Ironically, Clary and Walker may be exempt from the Obamacare mandate that Americans purchase health coverage. The “bronze plans" available to them would cost more than 8 percent of their annual income. That means they qualify as a hardship case and would not have to pay a tax penalty if they chose to forego coverage for the first time in decades.
Their insurance outlook might be different if they lived in one of California’s major metropolitan areas, where there is more competition between health-care providers and between insurers eager to gain new customers from large urban populations.
For instance, in the posh Nob Hill section of San Francisco, the cheapest “bronze plan" for two adults costs $450 a month, about $100 less than in Capitola. And in the famous Beverly Hills ZIP Code of 90210, comparable coverage costs between $360 and $390, according to HealthSherpa.com.

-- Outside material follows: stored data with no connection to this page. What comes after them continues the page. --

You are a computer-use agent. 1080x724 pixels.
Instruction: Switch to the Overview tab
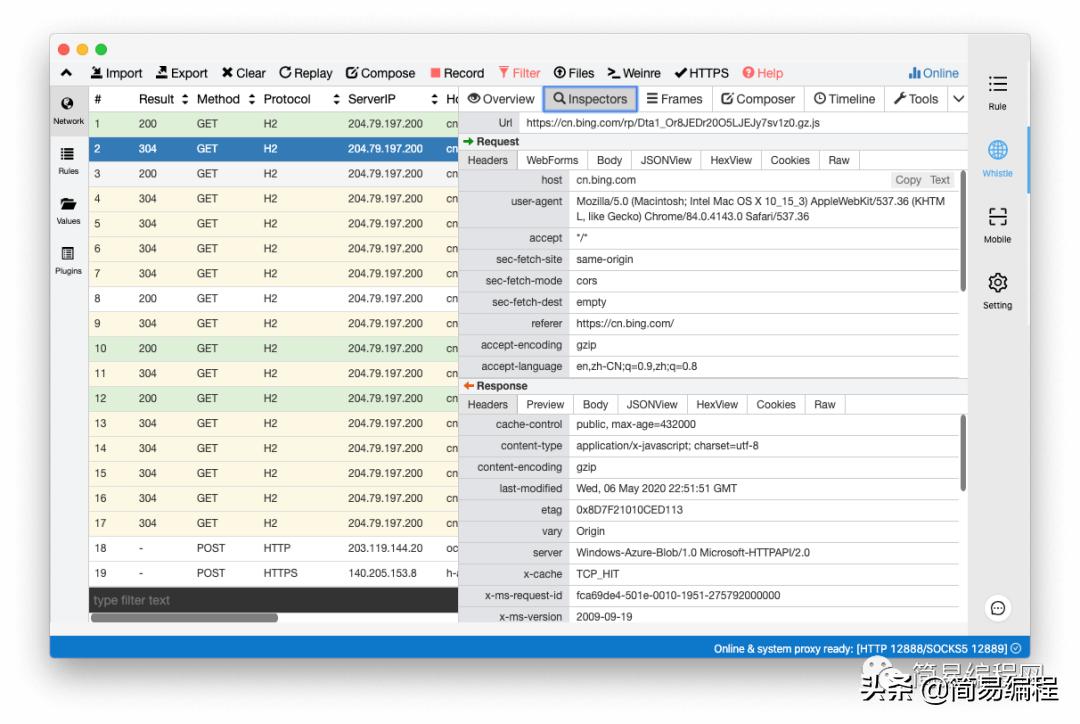pyautogui.click(x=501, y=99)
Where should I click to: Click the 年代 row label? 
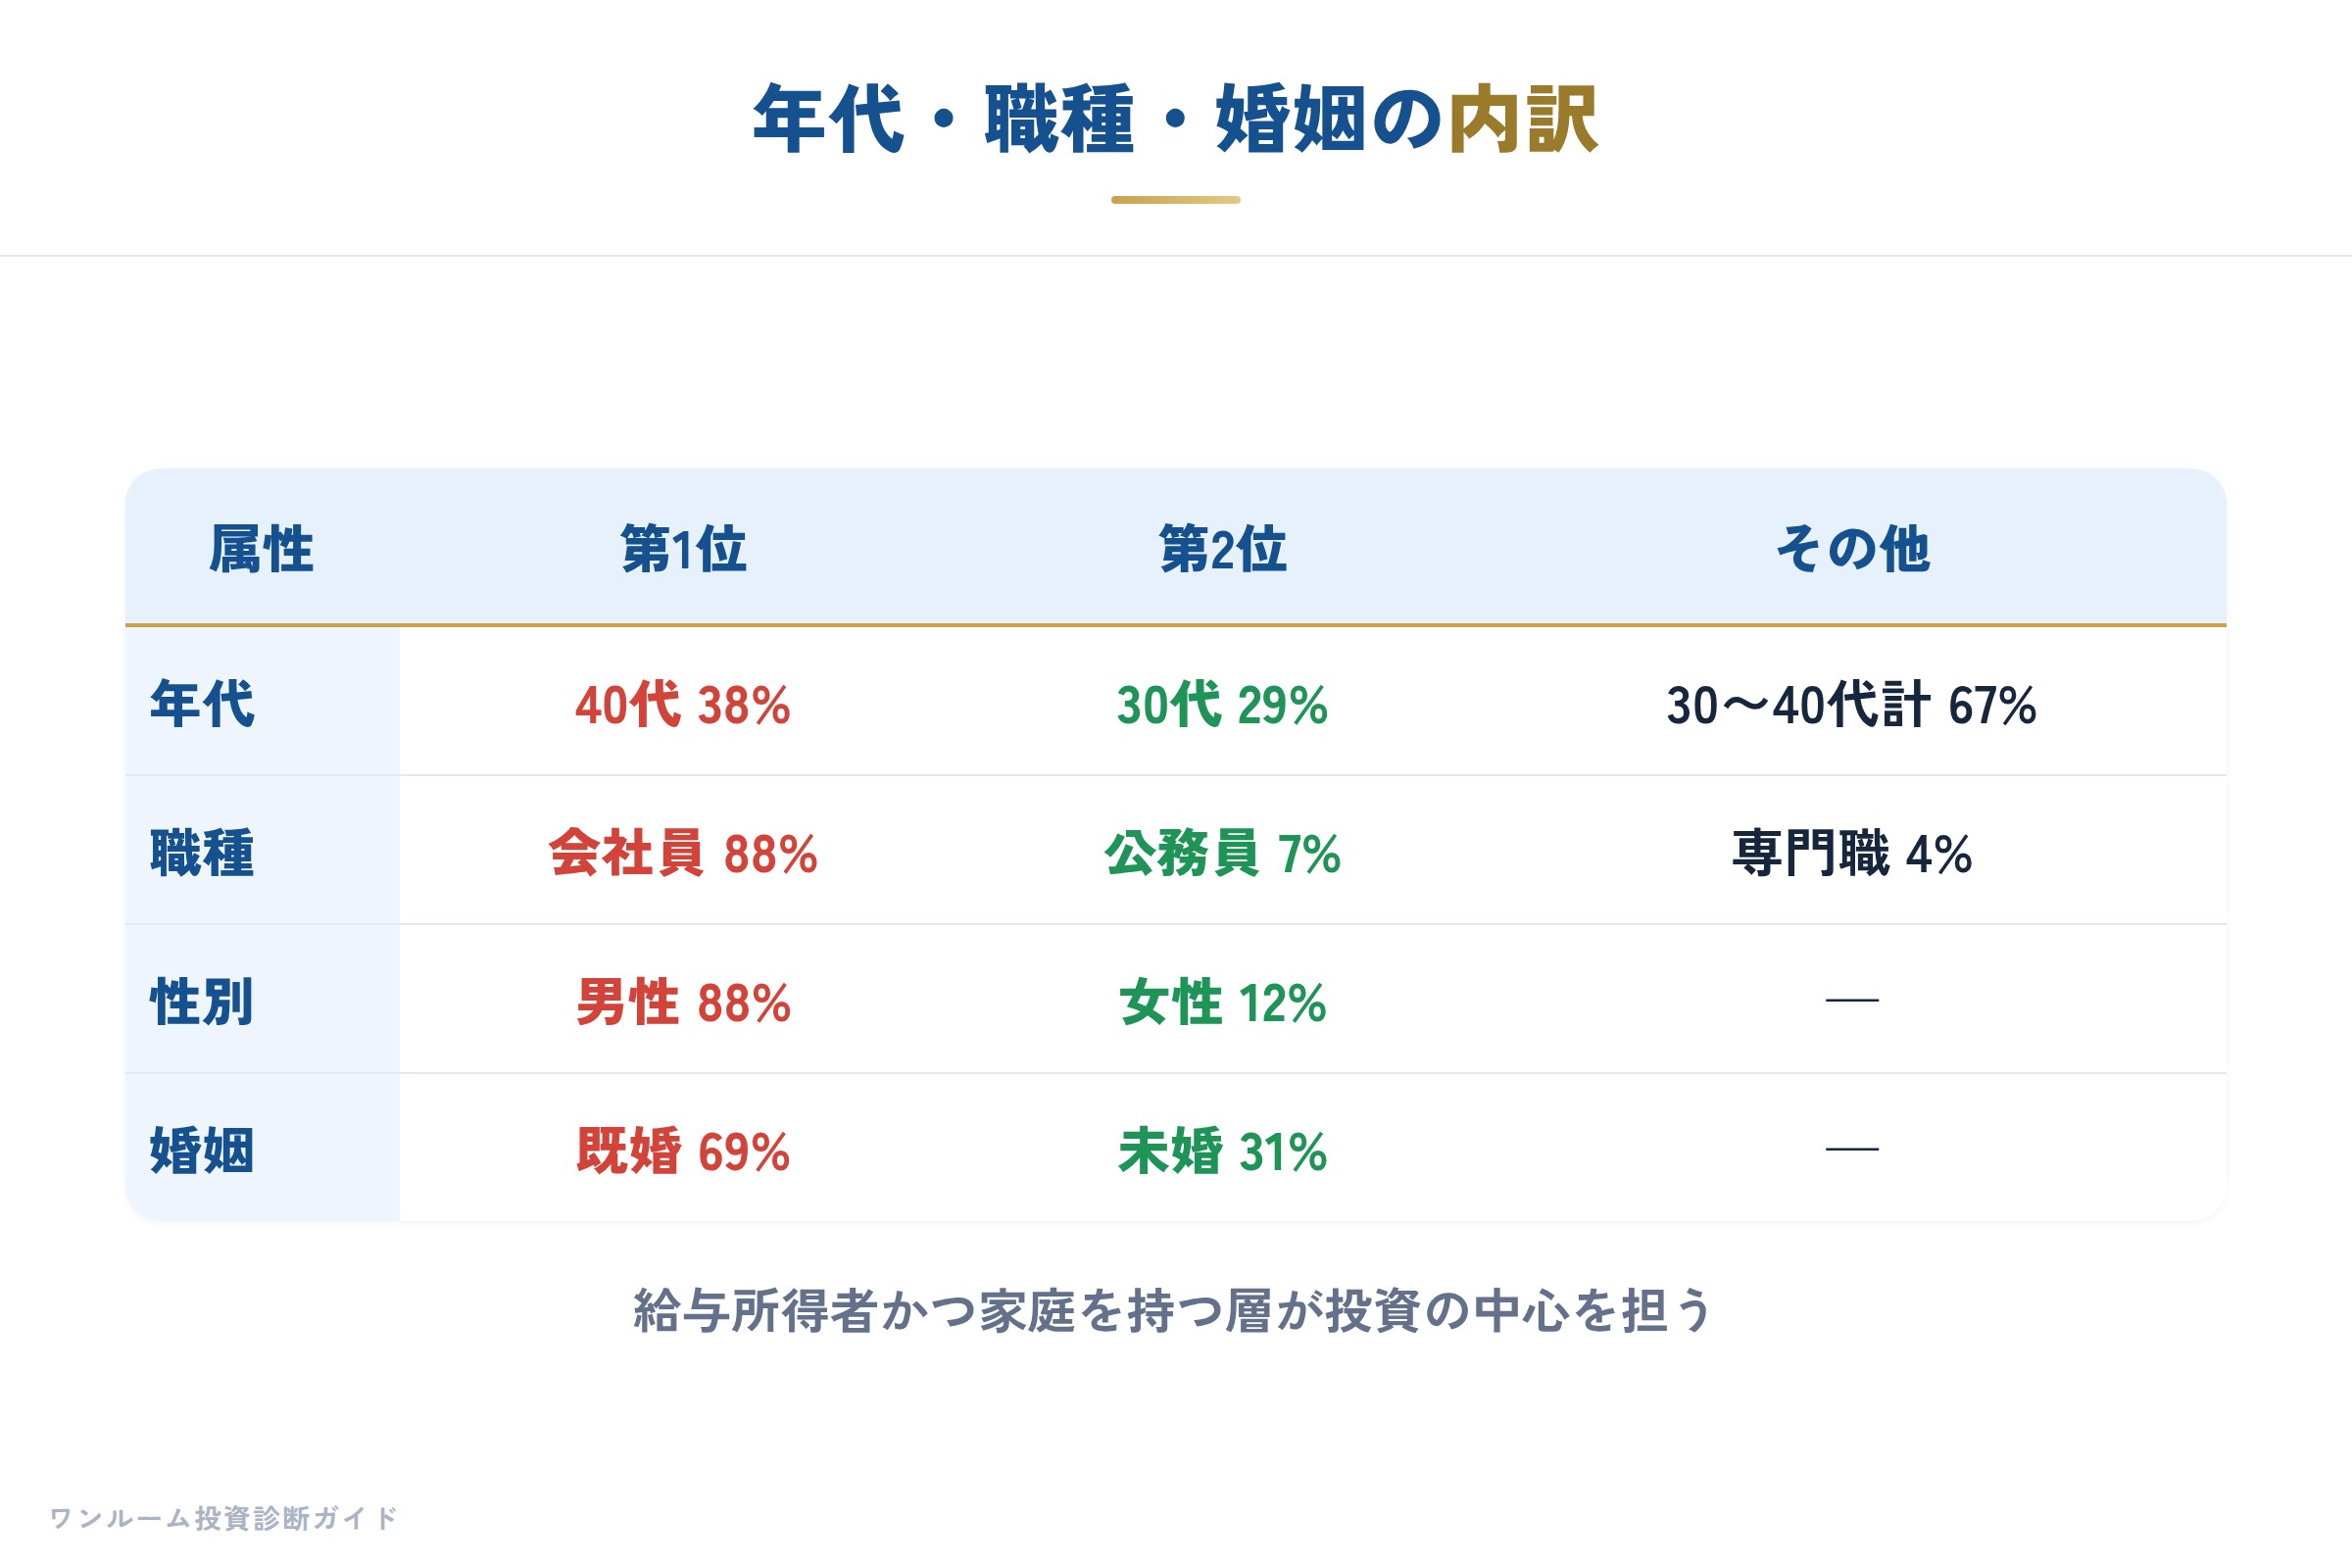tap(203, 703)
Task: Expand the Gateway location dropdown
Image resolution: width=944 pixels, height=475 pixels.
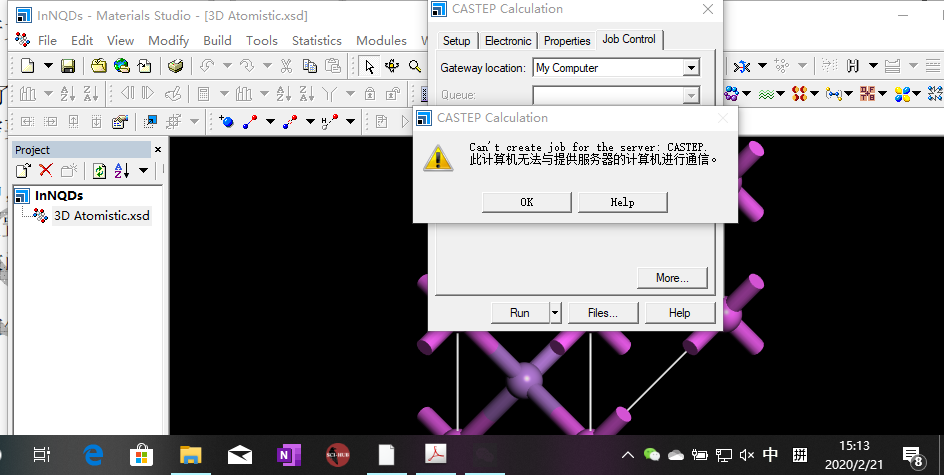Action: 690,68
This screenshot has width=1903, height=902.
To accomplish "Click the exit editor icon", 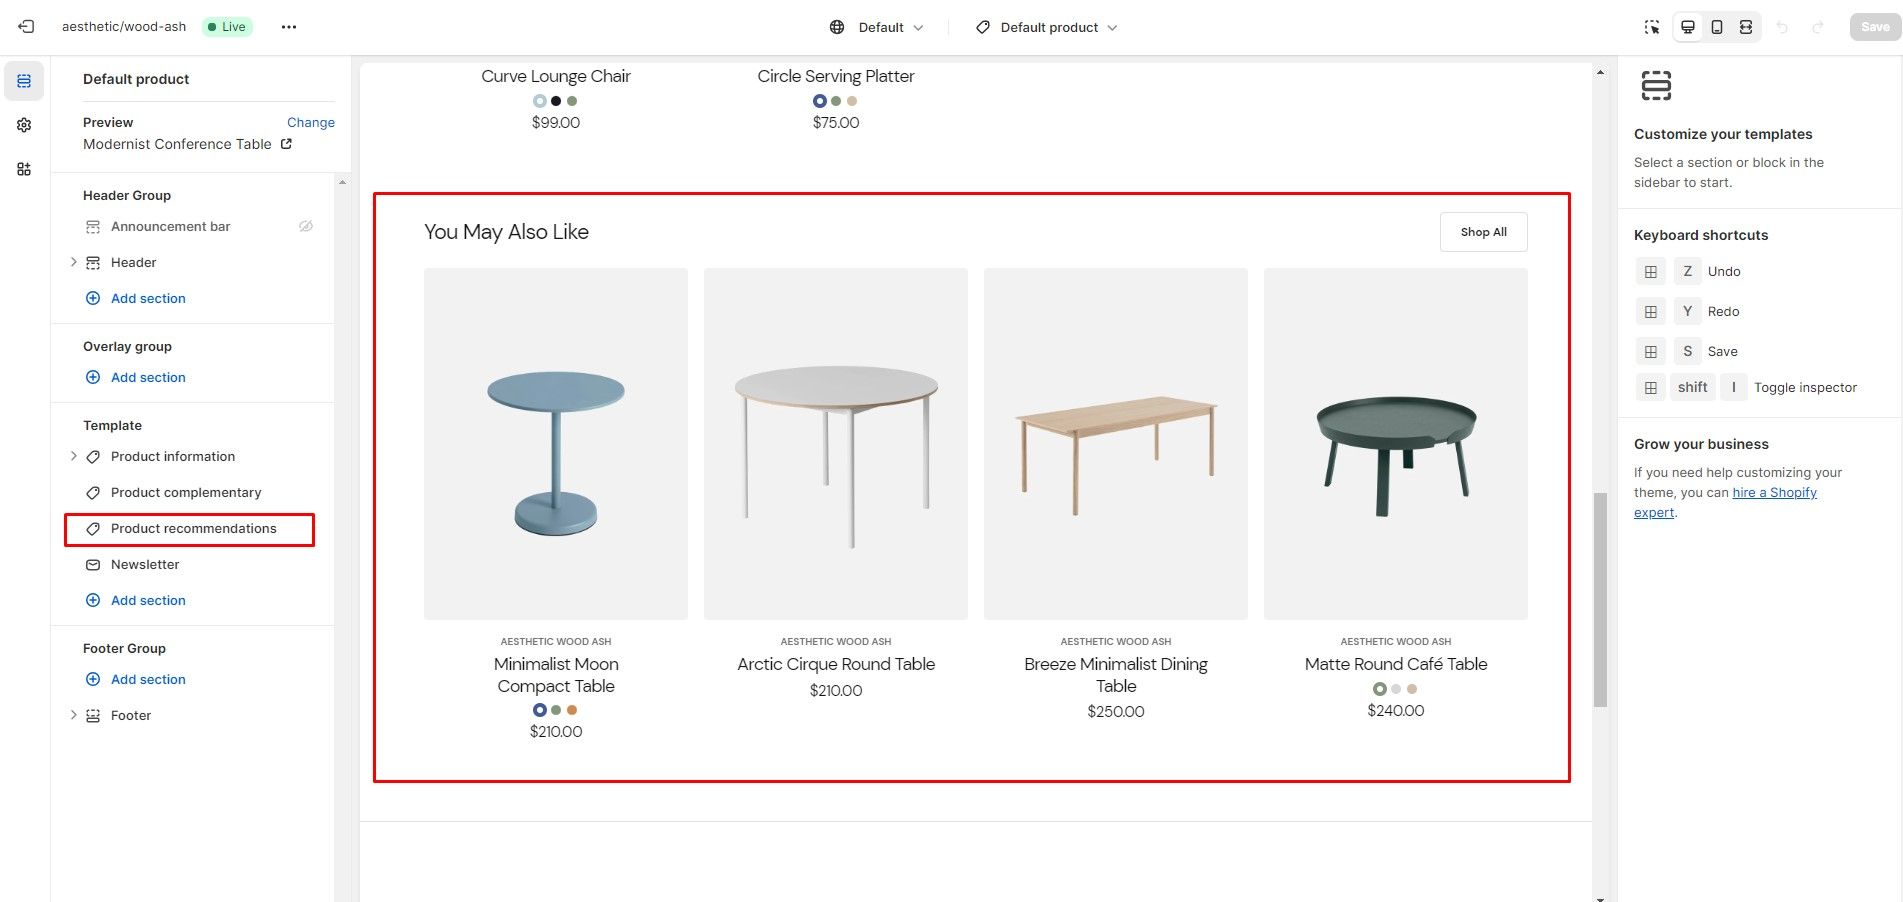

On Nov. 14, President Obama changed course and said that health insurers could temporarily continue to offer health plans that don’t meet ACA standards. If Anthem decides to keep offering the plan Clary and Walker now have, at or near its current price, they’d “certainly keep it,” she says.
If the plan’s price rises to near that of Obamacare “bronze” polices, they might opt for the latter.
“We’re just waiting to see what Anthem does,” she says.
Clary says she supports health-care reform and is not motivated by political opposition to the Obama administration.
“I’m just tired of hearing how we’re not really being hurt, when we are,” she says.